Sunny’s idea really does make a lot of sense.  Far better that they all age together and care for one another in their twilight years than that they go off to separate retirement or nursing homes to live out their final days among strangers or, worse yet, become burdens on their children.  Naturally, Vincent is all for it: he is, after all, the oldest and the frailest of the group with the shortest remaining life expectancy.  And while he loves his New York loft, the area in which it is located is rapidly becoming gentrified with “undesirable” hedge fund types and celebrities and even one of the Kennedy kids, and he doesn’t like that at all so he really won’t mind giving it up.  And that’s reason enough for Darla, his primary caregiver, to favor the idea as well.
 
And, despite their being the youngest of the three couples, it makes particular sense for Billy and Michiko for an additional financial reason: Billy’s band, Olly Golly, is no longer as popular as it once was and Billy’s and Michiko’s combined income has declined substantially (although they’re still spending as much as ever); if they move to Fern Hill, they can sell their New York apartment and live comfortably from the proceeds of the sale.  And of course Sunny loves the idea: it was her idea to begin with after all, she loves her friends – and maybe Jer is no longer quite enough for her.

Jer, however, is the lone holdout.  Yes, he loves his friends but he doubts that he would love them as much if they were around all the time.  More than any of the others, he values his privacy – as well he should.  For as it turns out, Jer has been carrying on with a young, promiscuous student – which might not fit in so well with his living a communal life with his more elderly friends at Fern Hill.

When Jer’s adulterous affair is disclosed, Sunny is understandably upset.  She considers throwing him out and perhaps she will.  But the issue of whether or not she throws him out is not really what drives the play.  Nor is the issue of whether or not the six friends actually will form a commune and live together in their final years at Fern Hill.

No, what really animates the play are the discussions among the six friends regarding their own sex lives; the distinctions they draw between sex and intimacy; their marriages; their own past indiscretions, shortcomings, and prior adulterous experiences; their perceptions of how they or their partners may have changed over the years; and their own assignments of credit or blame for whatever failures may have occurred in their relationships.

It is all very enlightening but, as Billy put it, it is also a kind of Rashomon experience in which the participants each see things in a different way.  So, for example, Jer sincerely blames Sunny for his own infidelity since she stopped “adoring” him and stopped “enjoying” their active sex lives whereas Sunny honestly believes that their sex lives had been artificial “performances” for years and that she only stopped “adoring” Jer when he stopped being “adorable.”

Tucker has a wonderful ear for language.  Billy’s rendition of his recipe for spaghetti and clam sauce, for example, might not be in a class with Hamlet’s soliloquy but it is, without doubt, the most delightful exposition of a recipe for the classic dish that I have ever heard.
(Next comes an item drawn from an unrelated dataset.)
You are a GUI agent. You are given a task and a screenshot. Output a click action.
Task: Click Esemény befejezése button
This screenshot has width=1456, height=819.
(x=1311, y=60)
And Darla’s explanation of why Jer was so easily seduced by one of his students was as sharp and succinct as it could be:

“You were the man.  Men are easy, Jer.  They come with a handle.”

The entire cast of Fern Hill is absolutely terrific but two members of the cast really stood out.  Jill Eikenberry’s performance as Sunny, the betrayed and disillusioned wife, still in love with her husband but wishing that things could just go back to the way they were, was impeccably nuanced.  And Mark Linn-Baker was simply superb as Billy, the 60-year-old drug and alcohol addicted Peter Pan who never really grew up and continued to live in the past – though, all things considered, maybe that wasn’t such a bad idea after all.